### PROBLEM TO SOLVE
Copy out everything in the records from the line containing "You are a GUI" down to the line containing "This screenshot has width=614, height=1070.", substituting "back arrow" for "left arrow" and changing nothing else. Omit the pictures.

### DATA FOR PROCESSING
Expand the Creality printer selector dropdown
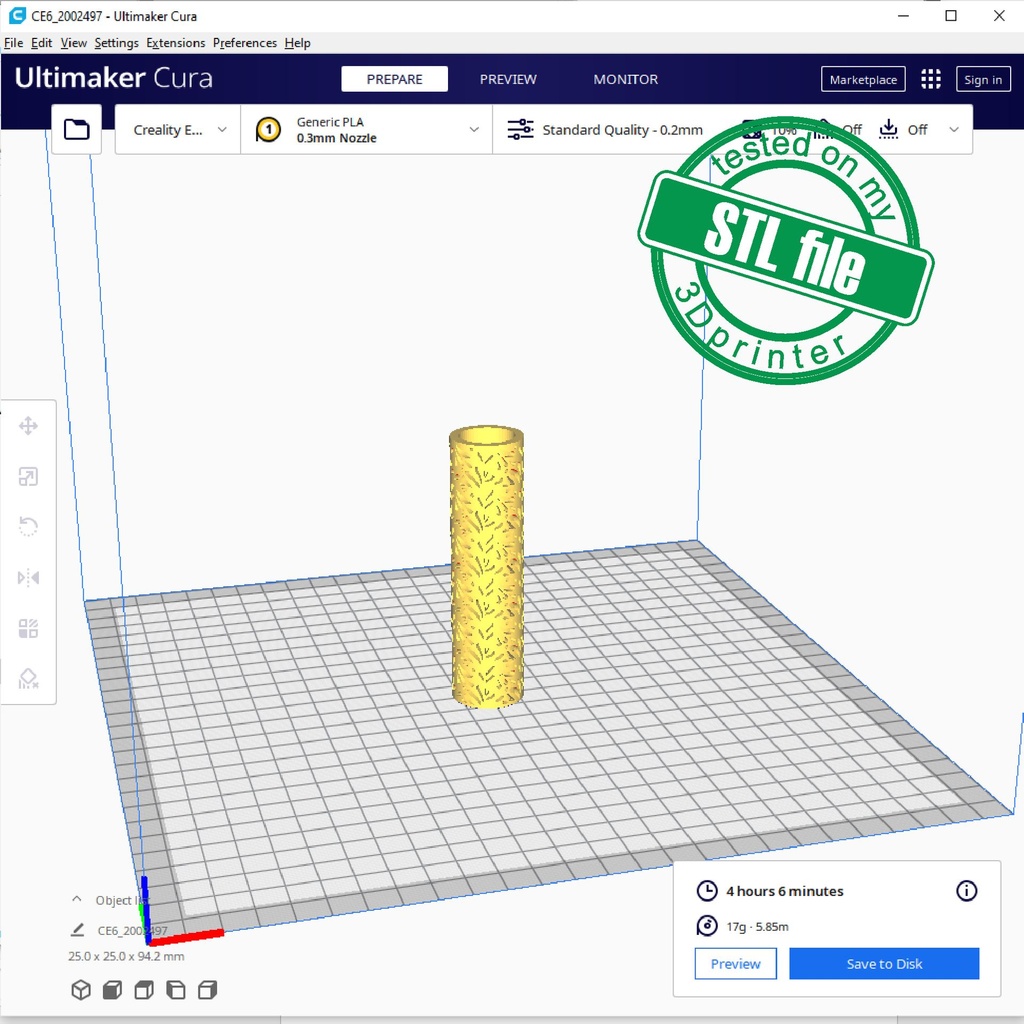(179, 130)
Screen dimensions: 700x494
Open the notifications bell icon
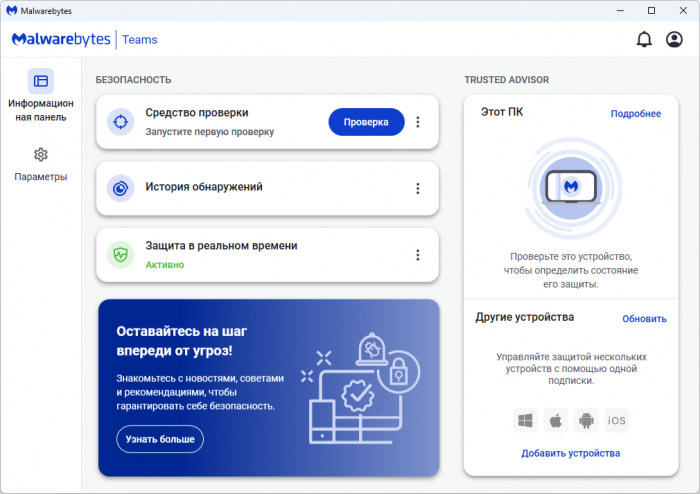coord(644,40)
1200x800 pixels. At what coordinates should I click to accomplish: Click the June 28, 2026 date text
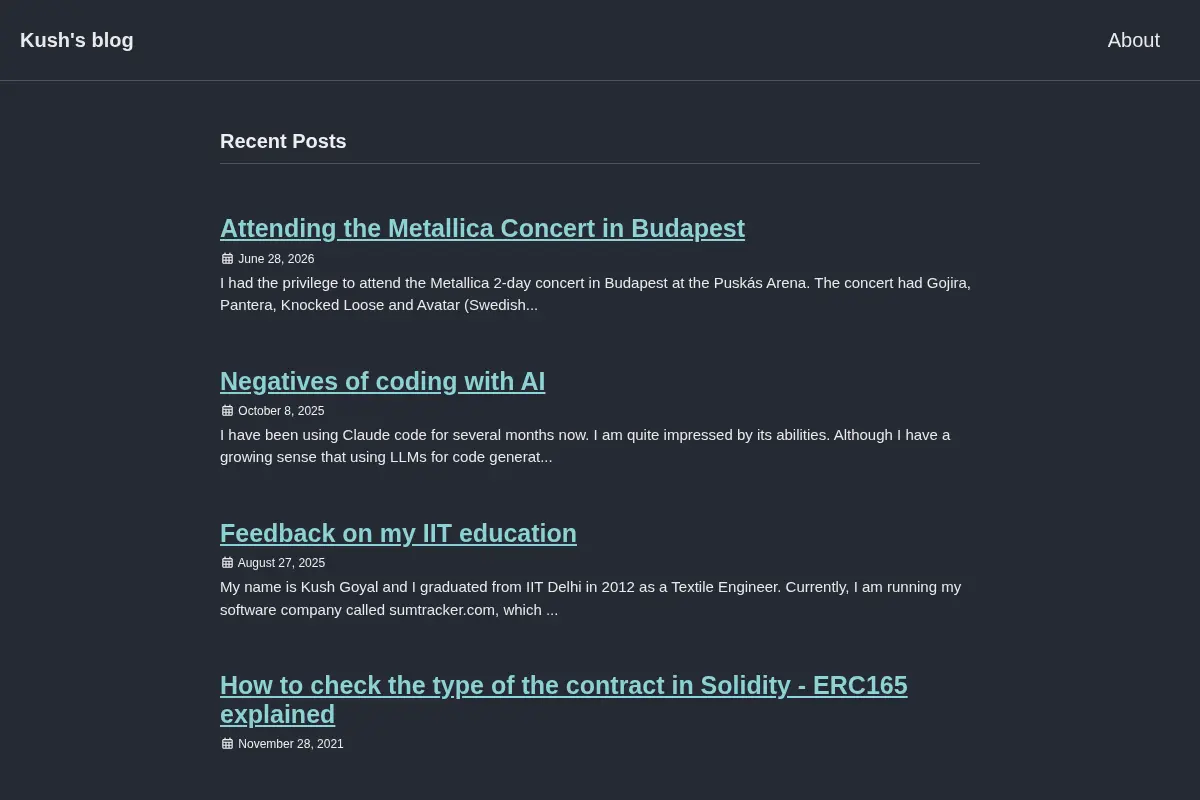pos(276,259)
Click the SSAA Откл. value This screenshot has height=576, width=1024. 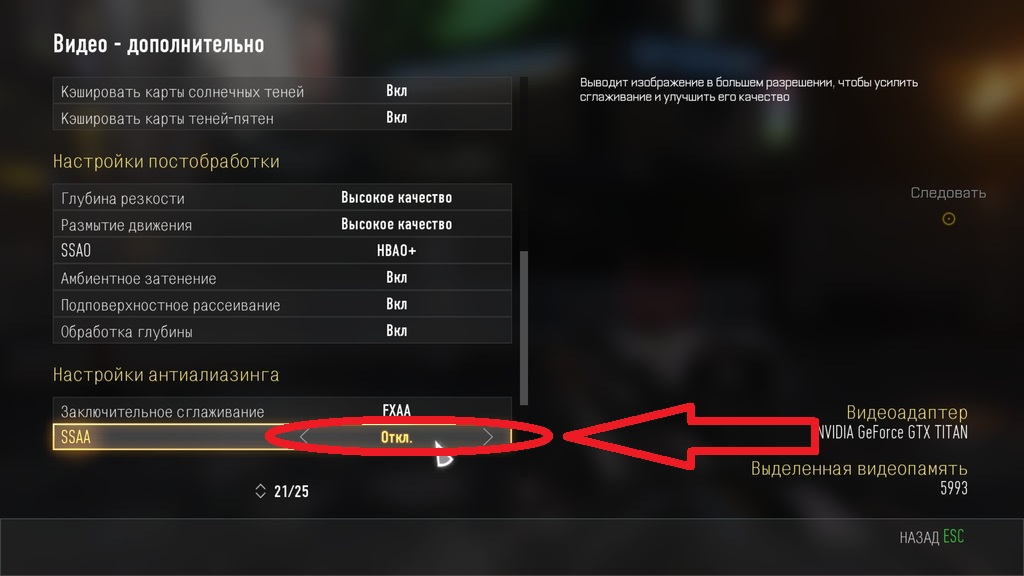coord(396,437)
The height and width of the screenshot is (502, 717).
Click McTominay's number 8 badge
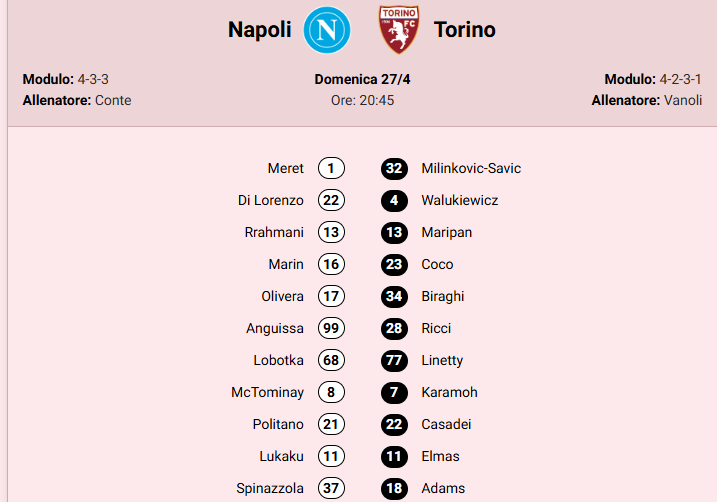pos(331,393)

* * *

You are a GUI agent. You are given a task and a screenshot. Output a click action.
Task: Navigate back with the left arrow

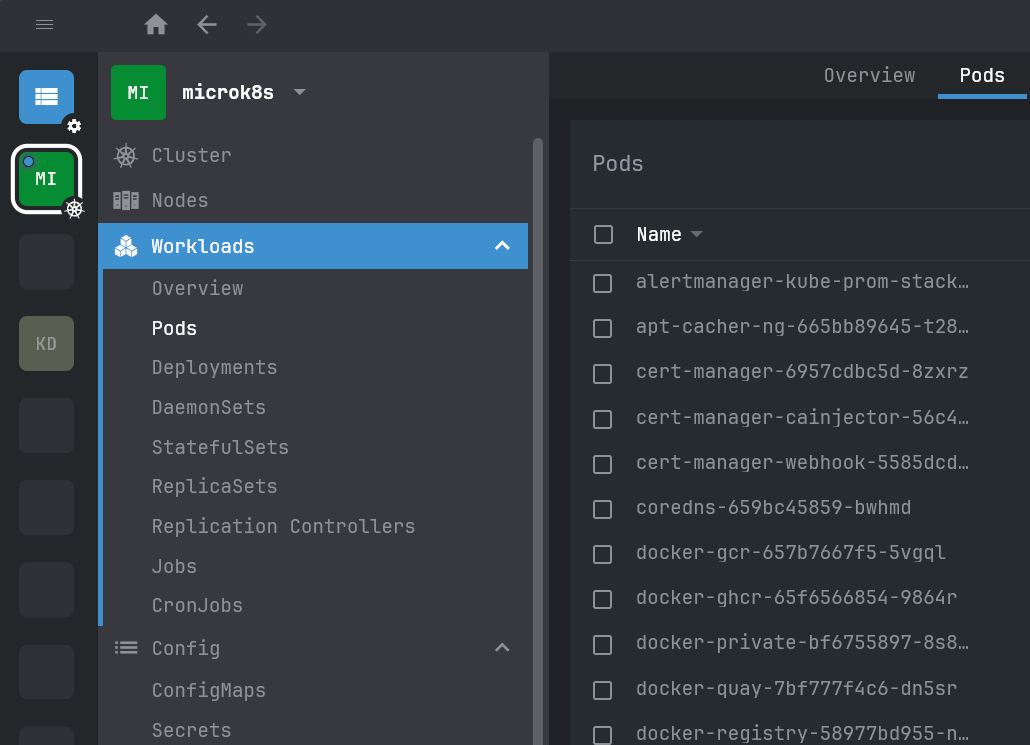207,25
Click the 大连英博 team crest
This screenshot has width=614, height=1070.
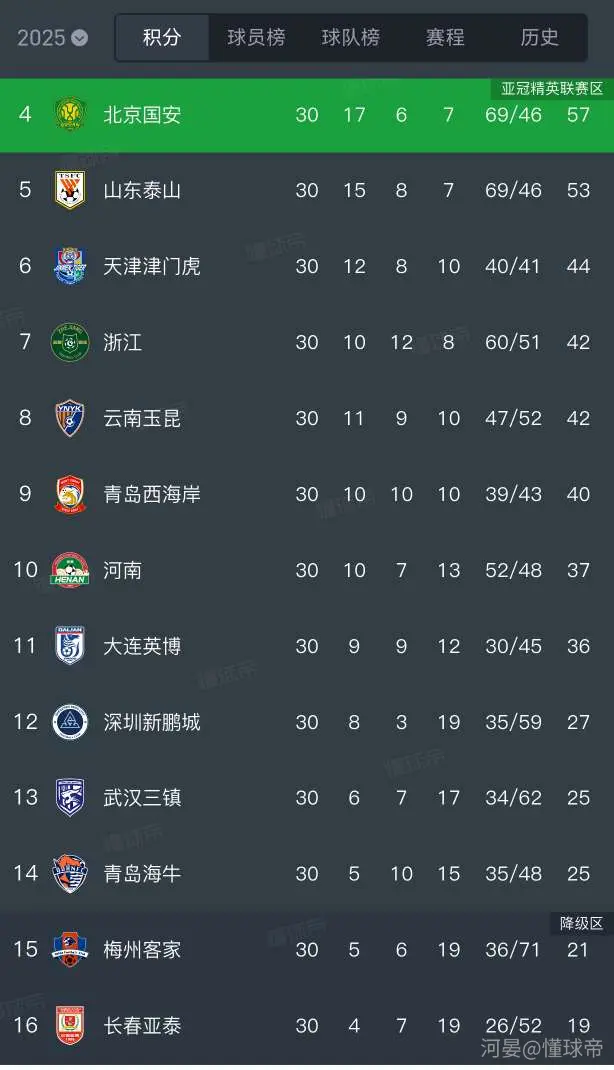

### FINAL ANSWER
You are a GUI agent. You are given a task and a screenshot. Output a click action.
Task: Navigate back with the back arrow

207,25
Click the 大连英博 team crest
This screenshot has width=614, height=1070.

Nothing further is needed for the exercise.